Note that the IFR Probability field, above, does not show fog dissipating around sunrise. That’s in contrast to the Brightness Temperature Difference field below. As the sun rises, the amount of solar radiation at 3.9 µm that is reflected off the clouds increases; this changes the brightness temperature difference from positive (cyan in the color enhancement shown) to negative (grey or black in the enhancement shown).
GOES-16 has better spatial resolution than GOES-13; thus, the small valley fogs that can develop in the rugged (ish) terrain of southern Missouri are resolved in GOES-16, but not in GOES-13. When GOES-R IFR Probability is created using GOES-16 data (slated to begin in late 2017), the resolution improvements in GOES-16 will migrate to IFR Probability fields.

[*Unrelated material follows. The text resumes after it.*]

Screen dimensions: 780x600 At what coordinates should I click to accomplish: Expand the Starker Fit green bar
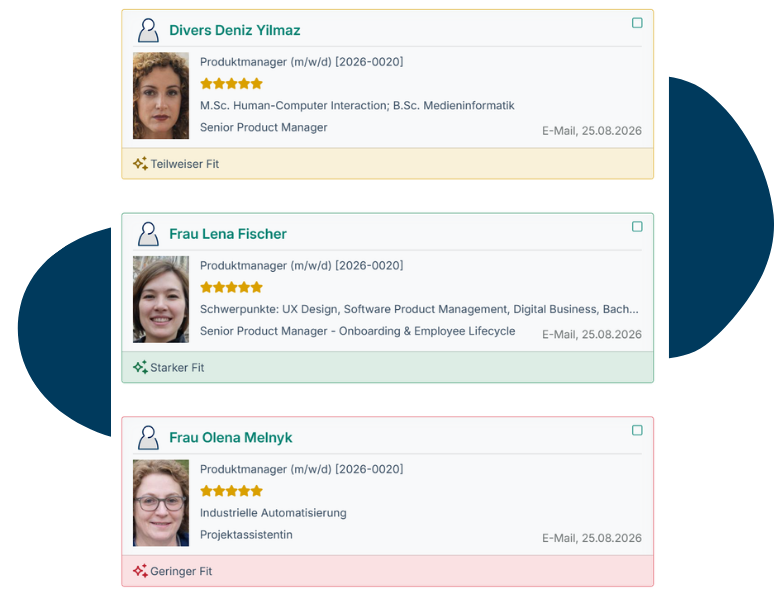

GOES-16 data posted on this page are preliminary, non-operational and are undergoing testing.
As on the 19th over Missouri, top, this was a night with relatively few middle- and upper-level cloud decks. On such nights, the GOES-16 Brightness Temperature Difference field can capably identify regions of stratus (it’s up to a human to decide if the stratus deck extends to the surface; on this night, much of the stratus did). The 2-hour animation of Brightness Temperature Difference, below, highlights two particular strengths of GOES-16: Better spatial resolution that allows small valleys to be sampled correctly, and good temporal resolution (every 5 minutes vs. every 15 minutes for GOES-13) that allows superior monitoring of the cloud evolution with time. Note that the rising sun is eroding the GOES-16 Brightness Temperature Difference signal by the end of the animation below.
The Brightness Temperature Difference field (10.3 µm – 3.9 µm) is a key component to the Nighttime Microphysics Red/Green/Blue Composite. As the toggle below shows, the Brightness Temperature Difference field overwhelmingly controls the region identified by the RGB as one with a potential for fog.